I have been using a Meanwell HLG power supply for 2 years now to charge my 12V aux battery. They will run off of AC or DC, are PFC, are current and voltage regulated, and sealed and potted, for outdoor use. It sounds like the 15V unit would be what you need, it adjusts from 12.7-15.8V
Here is a link to the product PDF
http://www.meanwell.com/webapp/product/search.aspx?prod=HLG-600H
Check online here for prices
http://www.onlinecomponents.com/keywordsearch.aspx?text=Hlg-600h-15
Joe


----------



## dtbaker (Jan 5, 2008)

JoeG said:


> I have been using a Meanwell HLG power supply for 2 years now to charge my 12V aux battery.

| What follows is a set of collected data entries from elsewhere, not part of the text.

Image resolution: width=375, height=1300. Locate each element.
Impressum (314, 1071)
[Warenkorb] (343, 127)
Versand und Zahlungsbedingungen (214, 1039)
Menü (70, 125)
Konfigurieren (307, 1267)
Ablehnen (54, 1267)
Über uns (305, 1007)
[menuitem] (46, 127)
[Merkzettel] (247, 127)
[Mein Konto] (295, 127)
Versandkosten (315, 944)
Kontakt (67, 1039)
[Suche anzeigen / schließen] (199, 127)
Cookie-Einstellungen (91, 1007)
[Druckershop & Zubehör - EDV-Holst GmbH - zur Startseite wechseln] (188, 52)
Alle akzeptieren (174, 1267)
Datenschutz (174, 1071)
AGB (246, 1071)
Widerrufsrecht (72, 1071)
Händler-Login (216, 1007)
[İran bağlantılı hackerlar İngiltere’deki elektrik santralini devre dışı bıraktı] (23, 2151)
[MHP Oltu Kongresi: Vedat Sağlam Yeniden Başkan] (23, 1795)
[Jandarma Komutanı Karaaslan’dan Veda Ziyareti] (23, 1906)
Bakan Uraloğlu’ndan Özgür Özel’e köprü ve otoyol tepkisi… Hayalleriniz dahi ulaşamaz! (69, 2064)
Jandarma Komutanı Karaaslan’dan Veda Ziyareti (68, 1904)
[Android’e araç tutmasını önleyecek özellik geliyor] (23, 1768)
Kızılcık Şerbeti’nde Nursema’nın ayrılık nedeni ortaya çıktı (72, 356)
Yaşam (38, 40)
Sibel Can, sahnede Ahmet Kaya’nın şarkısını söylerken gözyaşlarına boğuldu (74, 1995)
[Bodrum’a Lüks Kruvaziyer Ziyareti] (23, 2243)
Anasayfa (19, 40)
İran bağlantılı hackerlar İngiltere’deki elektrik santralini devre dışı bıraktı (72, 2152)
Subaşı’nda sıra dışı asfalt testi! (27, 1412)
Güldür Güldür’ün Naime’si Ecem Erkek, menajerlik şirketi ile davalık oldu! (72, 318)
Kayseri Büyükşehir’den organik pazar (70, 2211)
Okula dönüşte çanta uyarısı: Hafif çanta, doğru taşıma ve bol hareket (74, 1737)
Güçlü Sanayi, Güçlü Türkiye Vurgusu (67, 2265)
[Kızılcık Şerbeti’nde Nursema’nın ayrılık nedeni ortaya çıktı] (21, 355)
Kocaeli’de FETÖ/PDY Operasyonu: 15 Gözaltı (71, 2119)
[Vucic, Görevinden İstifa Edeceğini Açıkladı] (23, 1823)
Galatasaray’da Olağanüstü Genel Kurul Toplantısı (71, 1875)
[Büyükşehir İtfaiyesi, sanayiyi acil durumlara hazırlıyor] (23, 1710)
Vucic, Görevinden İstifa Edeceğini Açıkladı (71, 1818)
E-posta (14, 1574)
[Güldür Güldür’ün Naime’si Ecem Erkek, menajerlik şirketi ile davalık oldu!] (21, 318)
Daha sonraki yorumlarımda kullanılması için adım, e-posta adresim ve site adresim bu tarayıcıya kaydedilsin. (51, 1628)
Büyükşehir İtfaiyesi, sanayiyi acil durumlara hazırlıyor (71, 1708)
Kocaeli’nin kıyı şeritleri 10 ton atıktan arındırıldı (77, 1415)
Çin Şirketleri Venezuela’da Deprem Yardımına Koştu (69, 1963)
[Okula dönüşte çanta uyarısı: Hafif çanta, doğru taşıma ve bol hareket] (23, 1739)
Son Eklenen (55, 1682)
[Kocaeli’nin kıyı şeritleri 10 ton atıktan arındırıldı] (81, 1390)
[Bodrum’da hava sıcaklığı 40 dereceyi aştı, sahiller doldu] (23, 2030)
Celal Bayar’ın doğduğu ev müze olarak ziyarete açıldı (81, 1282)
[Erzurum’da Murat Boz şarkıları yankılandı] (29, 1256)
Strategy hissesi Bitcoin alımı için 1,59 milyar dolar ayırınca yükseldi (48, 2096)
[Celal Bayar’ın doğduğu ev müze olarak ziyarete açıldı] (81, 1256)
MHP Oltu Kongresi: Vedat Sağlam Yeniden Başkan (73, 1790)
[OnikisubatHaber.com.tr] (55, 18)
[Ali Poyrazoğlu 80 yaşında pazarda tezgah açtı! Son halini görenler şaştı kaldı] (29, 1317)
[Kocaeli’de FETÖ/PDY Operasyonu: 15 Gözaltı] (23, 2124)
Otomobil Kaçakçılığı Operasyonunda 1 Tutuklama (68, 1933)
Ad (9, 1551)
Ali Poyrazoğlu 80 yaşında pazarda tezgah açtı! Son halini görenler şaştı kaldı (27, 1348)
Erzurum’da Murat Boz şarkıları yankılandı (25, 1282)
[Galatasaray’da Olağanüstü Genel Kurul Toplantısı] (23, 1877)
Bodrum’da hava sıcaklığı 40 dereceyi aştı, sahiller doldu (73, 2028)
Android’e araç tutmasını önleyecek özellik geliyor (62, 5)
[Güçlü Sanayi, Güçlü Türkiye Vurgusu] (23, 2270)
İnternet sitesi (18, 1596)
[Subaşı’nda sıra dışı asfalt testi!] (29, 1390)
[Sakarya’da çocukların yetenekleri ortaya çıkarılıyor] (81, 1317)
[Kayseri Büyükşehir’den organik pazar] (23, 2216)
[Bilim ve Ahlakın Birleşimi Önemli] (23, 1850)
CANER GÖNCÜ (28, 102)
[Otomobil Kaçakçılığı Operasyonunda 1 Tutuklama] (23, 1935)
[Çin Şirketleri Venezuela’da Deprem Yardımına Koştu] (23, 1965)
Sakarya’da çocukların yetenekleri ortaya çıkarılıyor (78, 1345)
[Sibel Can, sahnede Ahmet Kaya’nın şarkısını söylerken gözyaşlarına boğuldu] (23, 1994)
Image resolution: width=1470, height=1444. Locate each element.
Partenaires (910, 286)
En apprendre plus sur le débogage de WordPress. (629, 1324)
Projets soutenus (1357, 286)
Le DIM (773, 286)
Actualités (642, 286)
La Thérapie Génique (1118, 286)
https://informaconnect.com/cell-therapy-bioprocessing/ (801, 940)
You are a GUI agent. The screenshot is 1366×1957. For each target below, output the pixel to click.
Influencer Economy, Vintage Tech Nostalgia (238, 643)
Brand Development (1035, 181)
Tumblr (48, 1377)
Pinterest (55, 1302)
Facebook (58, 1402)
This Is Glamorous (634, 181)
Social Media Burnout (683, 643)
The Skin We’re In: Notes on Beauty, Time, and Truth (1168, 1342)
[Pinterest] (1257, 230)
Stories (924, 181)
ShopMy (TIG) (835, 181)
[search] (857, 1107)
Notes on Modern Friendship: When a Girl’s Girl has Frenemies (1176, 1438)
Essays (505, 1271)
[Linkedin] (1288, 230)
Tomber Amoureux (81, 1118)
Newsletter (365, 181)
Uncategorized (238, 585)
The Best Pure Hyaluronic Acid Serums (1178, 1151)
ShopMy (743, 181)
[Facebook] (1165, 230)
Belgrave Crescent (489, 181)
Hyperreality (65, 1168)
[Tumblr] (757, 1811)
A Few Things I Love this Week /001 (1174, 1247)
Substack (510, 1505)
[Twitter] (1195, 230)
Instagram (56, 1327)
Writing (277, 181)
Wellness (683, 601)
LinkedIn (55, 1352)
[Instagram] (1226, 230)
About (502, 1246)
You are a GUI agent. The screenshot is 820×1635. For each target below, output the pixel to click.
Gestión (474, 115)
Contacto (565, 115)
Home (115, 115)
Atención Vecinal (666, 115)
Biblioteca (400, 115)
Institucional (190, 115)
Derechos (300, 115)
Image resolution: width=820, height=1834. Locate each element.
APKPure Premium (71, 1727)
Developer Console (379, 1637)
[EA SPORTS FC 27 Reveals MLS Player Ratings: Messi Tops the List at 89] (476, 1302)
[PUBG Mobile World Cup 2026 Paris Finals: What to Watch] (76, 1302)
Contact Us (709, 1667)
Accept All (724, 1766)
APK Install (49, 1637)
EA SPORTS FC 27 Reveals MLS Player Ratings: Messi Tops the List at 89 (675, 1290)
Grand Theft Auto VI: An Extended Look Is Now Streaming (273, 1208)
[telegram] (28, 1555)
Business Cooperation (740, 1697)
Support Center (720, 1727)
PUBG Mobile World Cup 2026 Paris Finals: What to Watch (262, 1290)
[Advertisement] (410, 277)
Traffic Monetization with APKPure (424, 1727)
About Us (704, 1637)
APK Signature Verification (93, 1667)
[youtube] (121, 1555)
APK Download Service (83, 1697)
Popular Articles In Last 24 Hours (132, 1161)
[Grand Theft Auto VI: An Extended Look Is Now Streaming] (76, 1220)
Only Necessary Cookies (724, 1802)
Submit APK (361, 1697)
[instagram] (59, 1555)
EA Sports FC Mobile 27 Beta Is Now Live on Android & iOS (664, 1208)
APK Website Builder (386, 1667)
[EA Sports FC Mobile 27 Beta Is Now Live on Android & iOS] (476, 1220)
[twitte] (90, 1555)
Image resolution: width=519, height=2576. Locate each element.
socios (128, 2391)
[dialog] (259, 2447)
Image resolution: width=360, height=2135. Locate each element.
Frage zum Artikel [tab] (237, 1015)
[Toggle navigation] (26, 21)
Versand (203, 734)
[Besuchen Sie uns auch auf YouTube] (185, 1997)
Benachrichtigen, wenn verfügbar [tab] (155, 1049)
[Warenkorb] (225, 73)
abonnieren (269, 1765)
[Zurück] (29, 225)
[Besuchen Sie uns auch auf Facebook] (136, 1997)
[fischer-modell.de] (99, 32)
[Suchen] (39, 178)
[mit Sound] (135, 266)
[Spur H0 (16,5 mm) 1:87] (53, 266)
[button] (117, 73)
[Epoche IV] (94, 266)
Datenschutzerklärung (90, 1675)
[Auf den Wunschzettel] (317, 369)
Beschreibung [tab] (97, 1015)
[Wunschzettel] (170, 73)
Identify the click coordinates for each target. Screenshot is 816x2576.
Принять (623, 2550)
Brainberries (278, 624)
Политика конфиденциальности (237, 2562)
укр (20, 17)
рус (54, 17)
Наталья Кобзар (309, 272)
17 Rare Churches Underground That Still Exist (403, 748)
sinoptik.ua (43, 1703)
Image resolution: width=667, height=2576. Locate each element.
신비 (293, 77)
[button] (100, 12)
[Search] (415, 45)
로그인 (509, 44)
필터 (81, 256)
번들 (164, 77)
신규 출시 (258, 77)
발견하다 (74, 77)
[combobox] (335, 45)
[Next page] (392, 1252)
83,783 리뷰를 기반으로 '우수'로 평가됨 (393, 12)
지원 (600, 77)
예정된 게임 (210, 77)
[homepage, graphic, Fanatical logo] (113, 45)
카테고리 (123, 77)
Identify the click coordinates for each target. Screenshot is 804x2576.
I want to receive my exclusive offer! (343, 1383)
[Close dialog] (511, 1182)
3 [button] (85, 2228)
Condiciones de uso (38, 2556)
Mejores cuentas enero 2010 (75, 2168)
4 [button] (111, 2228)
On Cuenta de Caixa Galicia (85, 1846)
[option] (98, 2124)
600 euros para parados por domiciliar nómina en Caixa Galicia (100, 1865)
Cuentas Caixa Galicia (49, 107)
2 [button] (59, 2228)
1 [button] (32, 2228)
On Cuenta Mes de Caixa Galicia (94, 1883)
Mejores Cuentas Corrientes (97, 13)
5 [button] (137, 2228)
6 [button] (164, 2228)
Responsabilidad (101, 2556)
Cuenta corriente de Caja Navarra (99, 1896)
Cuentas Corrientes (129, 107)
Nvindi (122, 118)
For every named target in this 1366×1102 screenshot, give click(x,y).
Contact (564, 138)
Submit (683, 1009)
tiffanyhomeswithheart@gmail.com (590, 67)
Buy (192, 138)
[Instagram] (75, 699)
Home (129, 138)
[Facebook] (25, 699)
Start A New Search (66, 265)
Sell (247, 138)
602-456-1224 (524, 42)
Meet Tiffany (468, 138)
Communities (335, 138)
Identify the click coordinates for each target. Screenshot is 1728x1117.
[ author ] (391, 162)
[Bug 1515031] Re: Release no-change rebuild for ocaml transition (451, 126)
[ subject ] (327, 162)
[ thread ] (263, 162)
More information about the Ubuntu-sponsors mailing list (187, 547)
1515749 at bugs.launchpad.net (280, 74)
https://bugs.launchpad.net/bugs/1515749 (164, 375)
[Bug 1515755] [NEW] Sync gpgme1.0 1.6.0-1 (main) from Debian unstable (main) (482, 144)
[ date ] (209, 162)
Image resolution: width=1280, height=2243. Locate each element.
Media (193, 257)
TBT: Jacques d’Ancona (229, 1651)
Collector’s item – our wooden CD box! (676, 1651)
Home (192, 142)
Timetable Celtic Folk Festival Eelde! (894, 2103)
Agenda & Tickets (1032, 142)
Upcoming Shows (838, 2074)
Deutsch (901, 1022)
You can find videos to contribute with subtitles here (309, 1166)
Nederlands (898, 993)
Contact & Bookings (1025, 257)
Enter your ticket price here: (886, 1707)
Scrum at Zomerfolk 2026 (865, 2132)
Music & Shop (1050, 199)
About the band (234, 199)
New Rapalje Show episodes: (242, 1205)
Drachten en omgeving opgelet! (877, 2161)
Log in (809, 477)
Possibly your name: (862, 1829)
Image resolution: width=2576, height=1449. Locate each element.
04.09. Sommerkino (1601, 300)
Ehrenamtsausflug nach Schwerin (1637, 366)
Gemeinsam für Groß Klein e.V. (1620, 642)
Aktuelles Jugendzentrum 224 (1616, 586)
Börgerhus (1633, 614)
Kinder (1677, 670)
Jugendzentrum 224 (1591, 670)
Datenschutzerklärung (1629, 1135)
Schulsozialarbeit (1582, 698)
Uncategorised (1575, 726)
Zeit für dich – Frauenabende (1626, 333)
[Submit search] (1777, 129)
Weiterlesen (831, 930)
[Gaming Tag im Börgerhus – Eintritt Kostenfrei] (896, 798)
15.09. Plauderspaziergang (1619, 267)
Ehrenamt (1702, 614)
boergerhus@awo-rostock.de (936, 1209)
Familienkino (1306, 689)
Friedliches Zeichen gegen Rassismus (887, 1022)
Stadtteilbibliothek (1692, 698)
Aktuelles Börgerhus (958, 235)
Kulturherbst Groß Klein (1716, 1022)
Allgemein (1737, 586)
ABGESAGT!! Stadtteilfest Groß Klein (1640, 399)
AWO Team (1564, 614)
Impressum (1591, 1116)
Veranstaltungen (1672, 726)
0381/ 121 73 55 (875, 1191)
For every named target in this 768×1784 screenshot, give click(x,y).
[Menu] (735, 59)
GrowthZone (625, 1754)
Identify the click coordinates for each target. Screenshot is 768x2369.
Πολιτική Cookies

They will run off of AC or DC, are PFC, are current and voltage regulated, and sealed and potted, for outdoor use. It sounds like the 15V unit would be what you need, it adjusts from 12.7-15.8V
> Here is a link to the product PDF
> http://www.meanwell.com/webapp/product/search.aspx?prod=HLG-600H
> Check online here for prices
> ...



this looks like a nice unit! The 15v model looks perfect, and at a good price! .... settable to 13.5v with a little battery in parallel to keep onboard 12v lights, clock, and radio up when car is off.... all components should be happy.

I am contemplating changing my design slightly such that the dc-dc is on with key-on, and the battery would keep the 12v alive when key-off. This should reduce hours of use for the dc-dc and make it last longer.

nice find!


----------